Sippy Cup Fight Spills Over To The CAFC. CAFC Tells Appellant To Listen To Your District Court.
What is innocently known by toddlers and parents alike as the “sippy cup” sets the scene for the just recently decided litigation between Learning Curve Brands and Munchkin, Inc., two producers of dueling sippy cup designs.
This tiff began with a similar but different litigation from 2007. In First Years, Inc. v. Munchkin, Inc., Learning Curve and a co-plaintiff sued Munchkin for infringement of patents related to their sippy cup designs. Specific to both party’s designs were “lids that snapped onto the body of the cup.” The court granted summary judgment motions, which were followed by a stipulation to a consent judgment.
Munchkin then defied Learning Curve’s admonishment and began to produce a version of the sippy cup with a screw top instead of a snap top. Appellant Learning Curve attempted unsuccessfully to have the district court find Munchkin in contempt for violation of the previous consent judgment.
Learning Curve got real upset and sued Munchkin in district court for alleged infringement of its 7,185,784 patent. In a claim construction hearing, the district court concluded that the snap method claimed was not incompatible with the screw-on top method. Also, the court found that the claim language of “semi-circular arcs of similar radii” includes rims that are in nearly continuous contact.

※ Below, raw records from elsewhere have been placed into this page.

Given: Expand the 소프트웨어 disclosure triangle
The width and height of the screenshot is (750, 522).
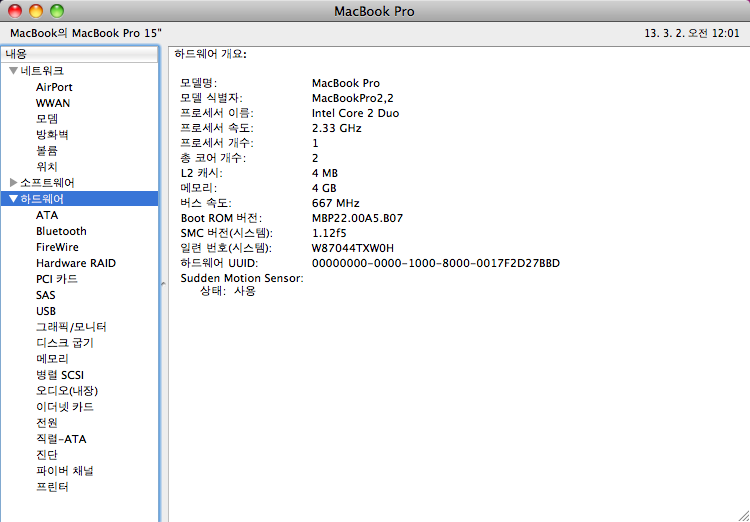Looking at the screenshot, I should point(14,183).
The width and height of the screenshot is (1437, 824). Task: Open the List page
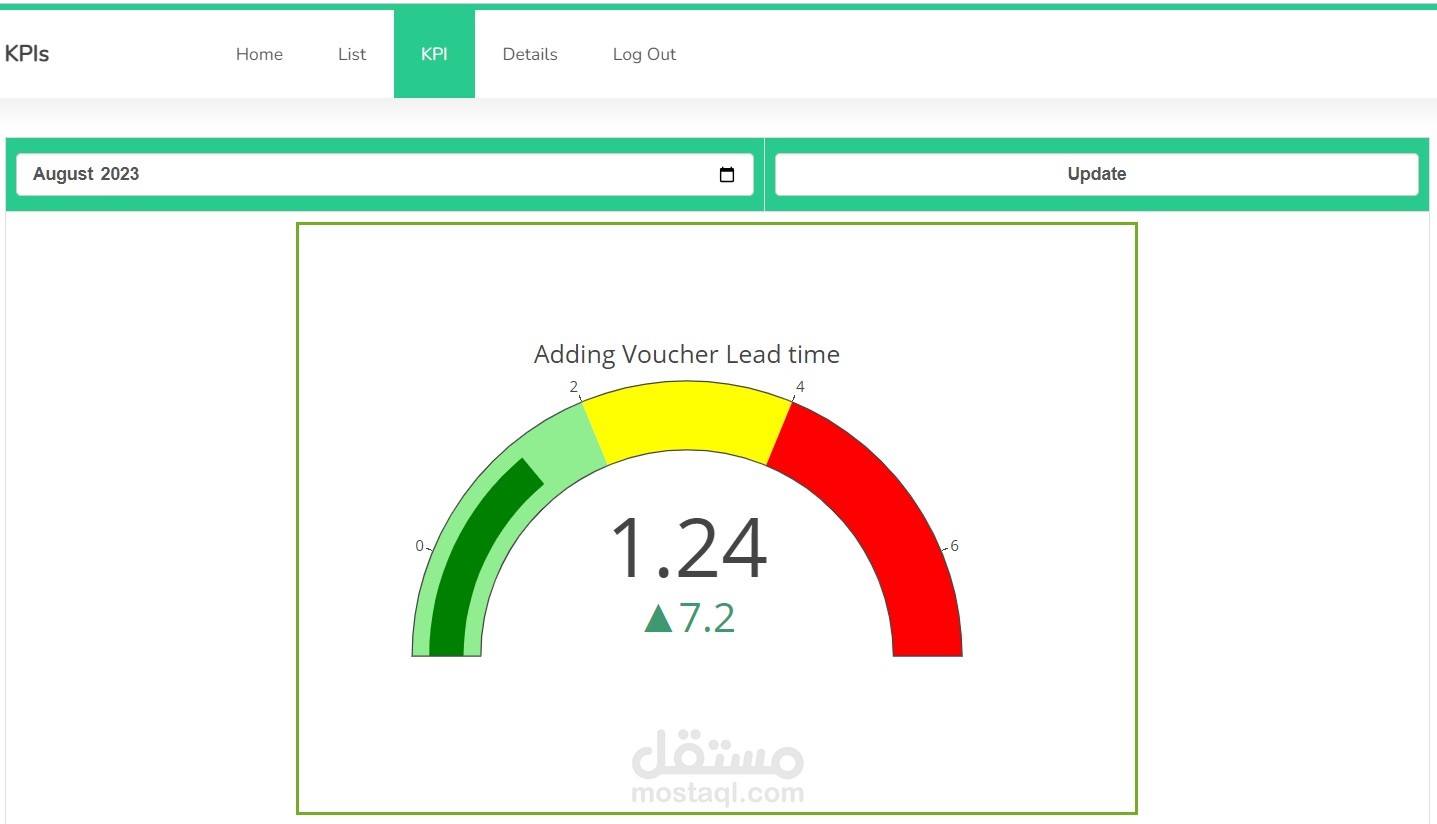pyautogui.click(x=351, y=54)
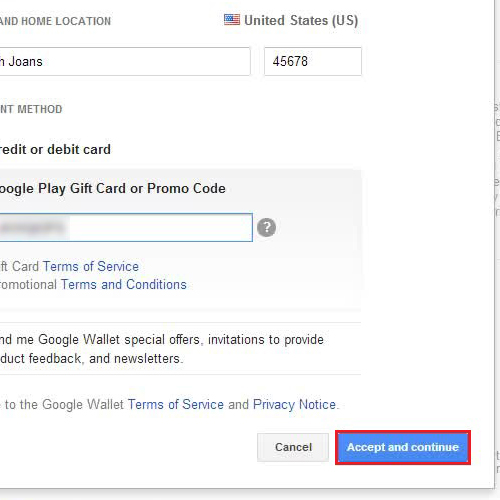500x500 pixels.
Task: Click the United States flag icon
Action: tap(232, 20)
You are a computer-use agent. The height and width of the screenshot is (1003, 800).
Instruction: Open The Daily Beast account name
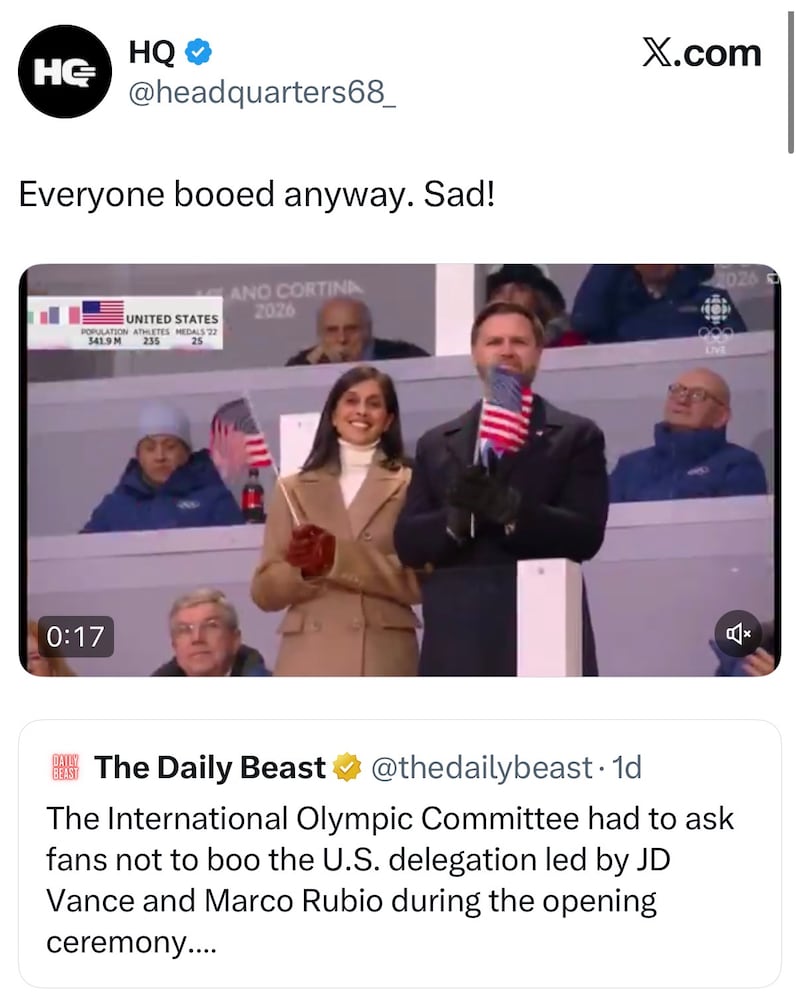click(210, 768)
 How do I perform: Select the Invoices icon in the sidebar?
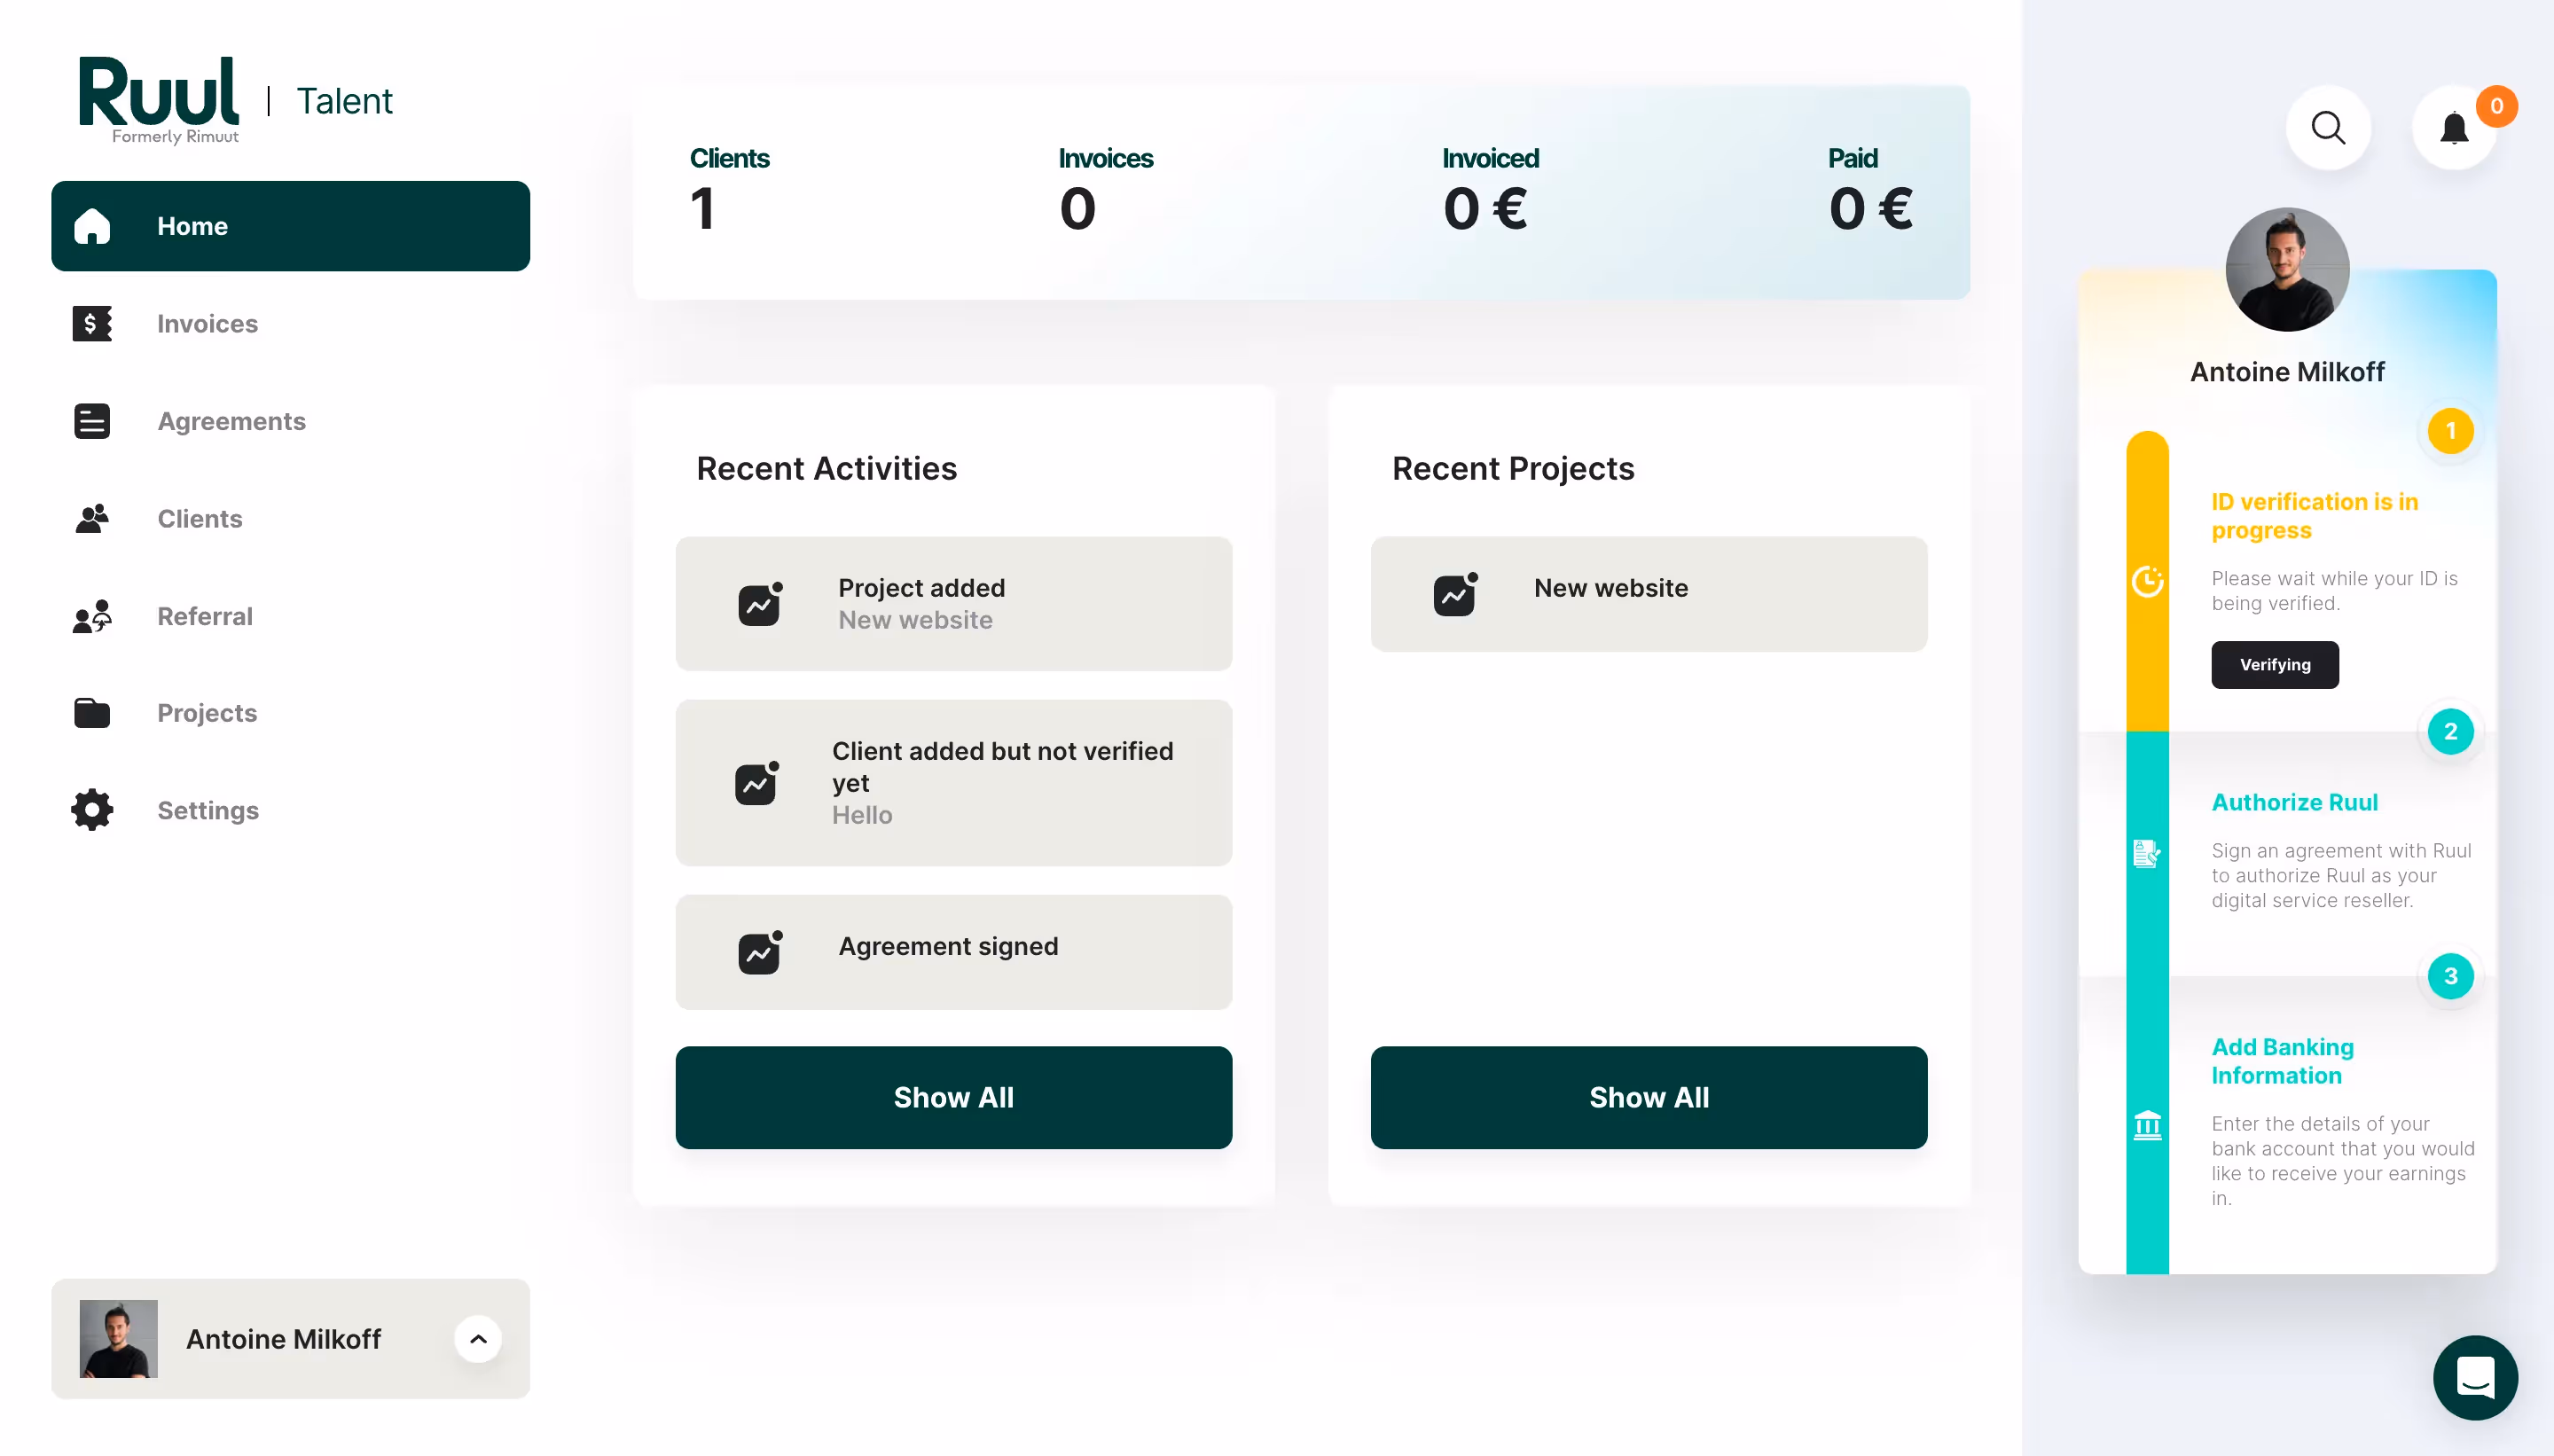tap(91, 323)
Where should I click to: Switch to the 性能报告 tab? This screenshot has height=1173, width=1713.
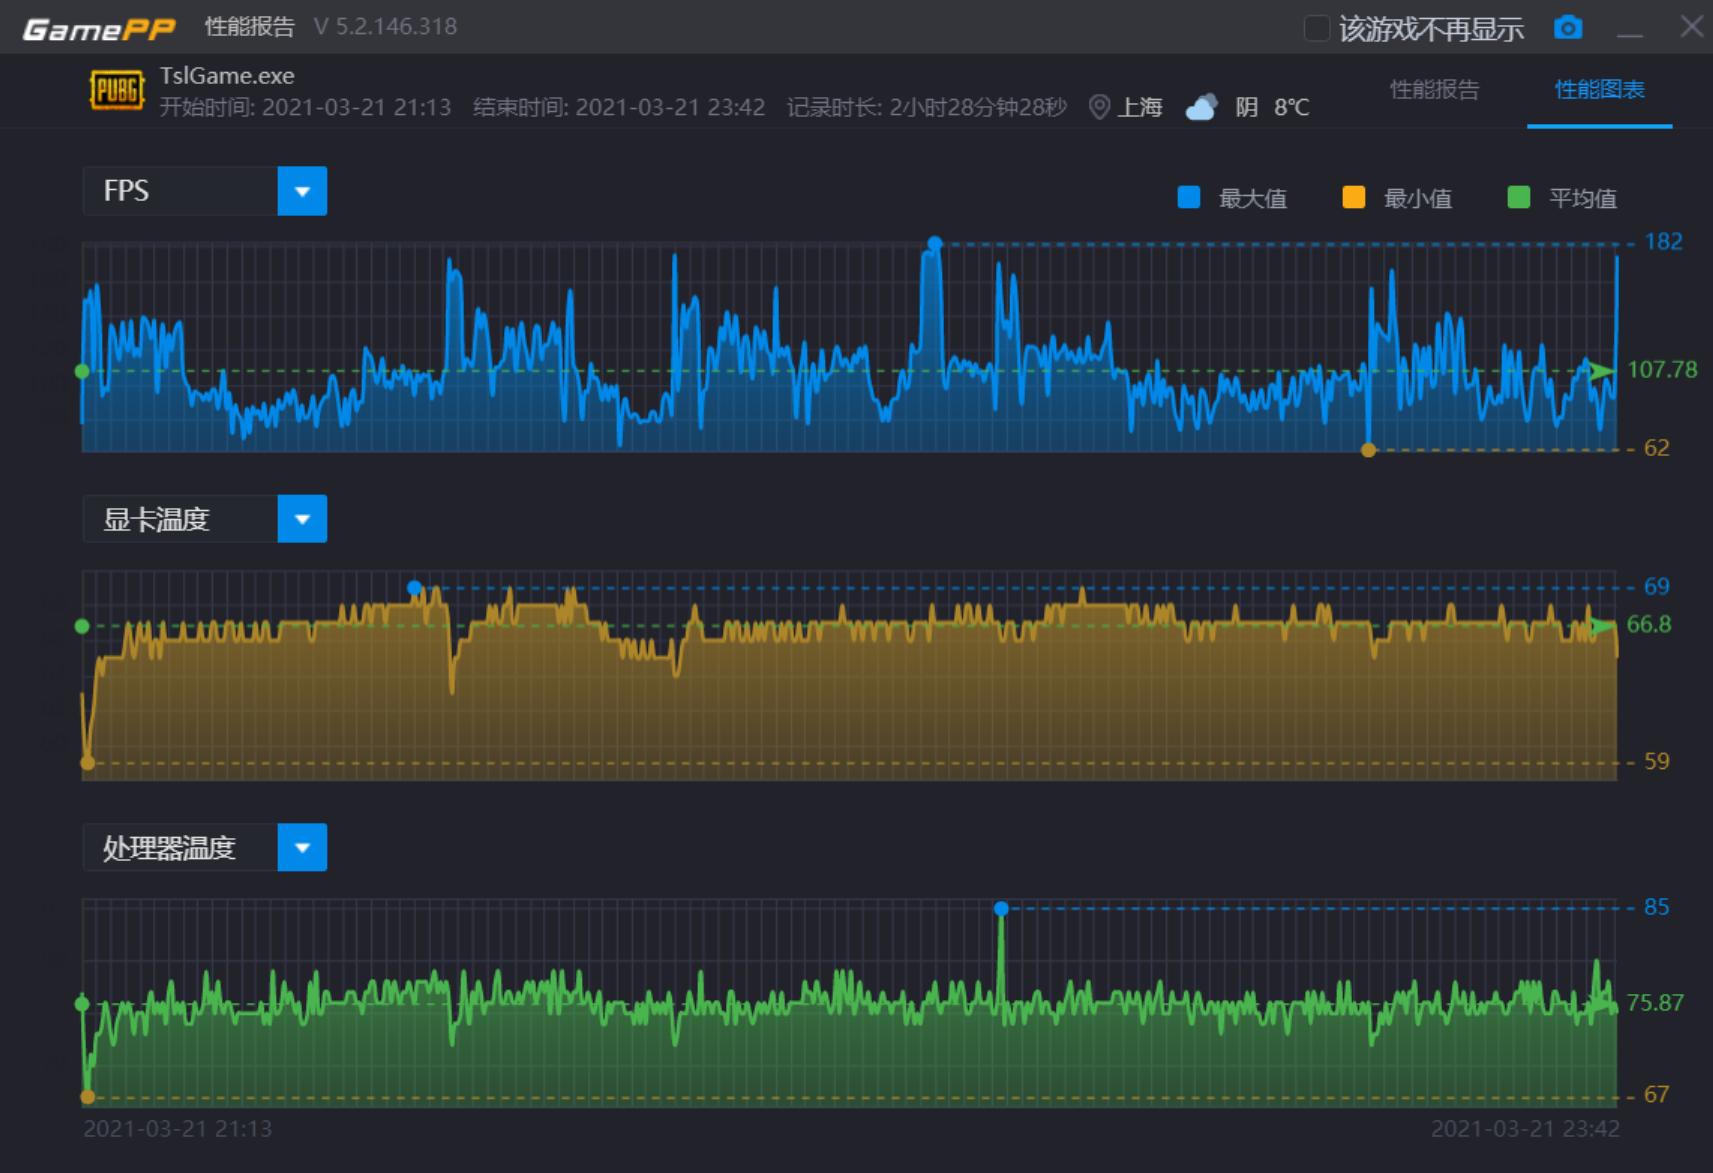pos(1434,90)
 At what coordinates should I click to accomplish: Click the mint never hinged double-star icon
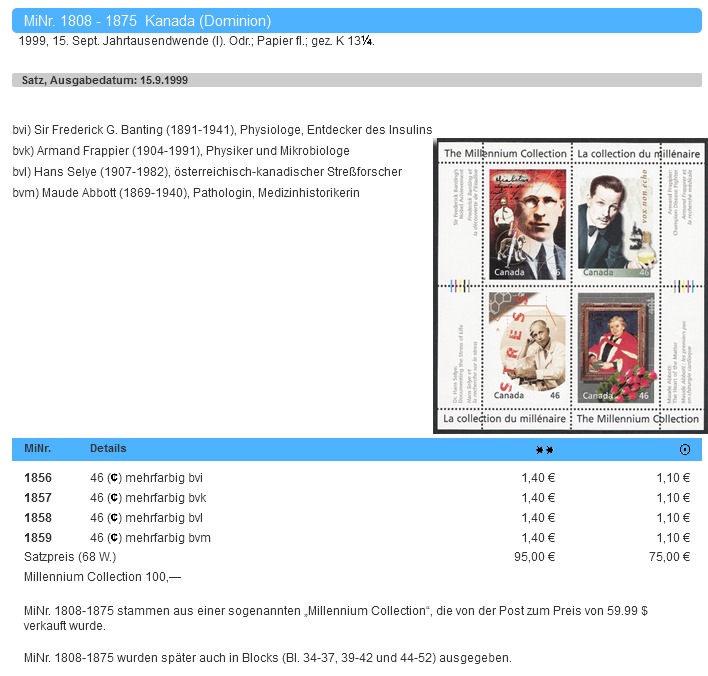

Applying this language, the lower court held that there was no literal infringement or infringement under the “Doctrine of Equivalents.” Under literal infringement, all elements of the patent claim must be infringed (see Larami Corp. v. Amron). The lower court, via evidence using a CT scanner, held that the grooves were not in contact enough to be “nearly continuous.” Under the doctrine of equivalents, the Graver Tank tripartite “substantiality test” states that a party infringes a patent when its product performs substantially the same function served by a particular claim element, the same way that element serves that function, with the same result obtained by that element. Here, the lower court found no infringement under the doctrine of equivalents because Munchkin’s sippy cup “did not do so in a substantially same way,” and thus it granted summary judgment in favor of Munchkin.
Learning Curve couldn’t calm down, and subsequent to the district court decision, via Fed. R. Civ. P. 59, moved to alter or amend the direct infringement decision by arguing that there was error in the interpretation of “nearly continuous contact.” The district court stated that whether there was error concerning “nearly continuous,” the court would have come to the same conclusion because the defendant’s cup did not have “semi-circular arcs of similar radii.”
On appeal, appellant Learning Curve argued that the “disputed claim term needed no construction and that under the plain meaning of that term” there was patent infringement. Additionally, if the court did accept the lower court’s claim construction, it should have been a factual issue presented to the jury. The CAFC held that it would not address the potential error in interpreting “nearly continuous” because, as a matter of law, it was clear that “the difference in the radii of the lids and the rims of the accused cups was so great that no reasonable jury could find the radii to be ‘similar.’” Thus the “accused cups do not satisfy the limitation in claim 1 of the ‘784 patent.”
The appellate court affirmed the district court’s grant of summary judgment . . . and ordered both parties to take a time out (not really). Munchkin has since pushed the balance towards themselves regarding the coolness prong, having just added a GPS tracker to their lids.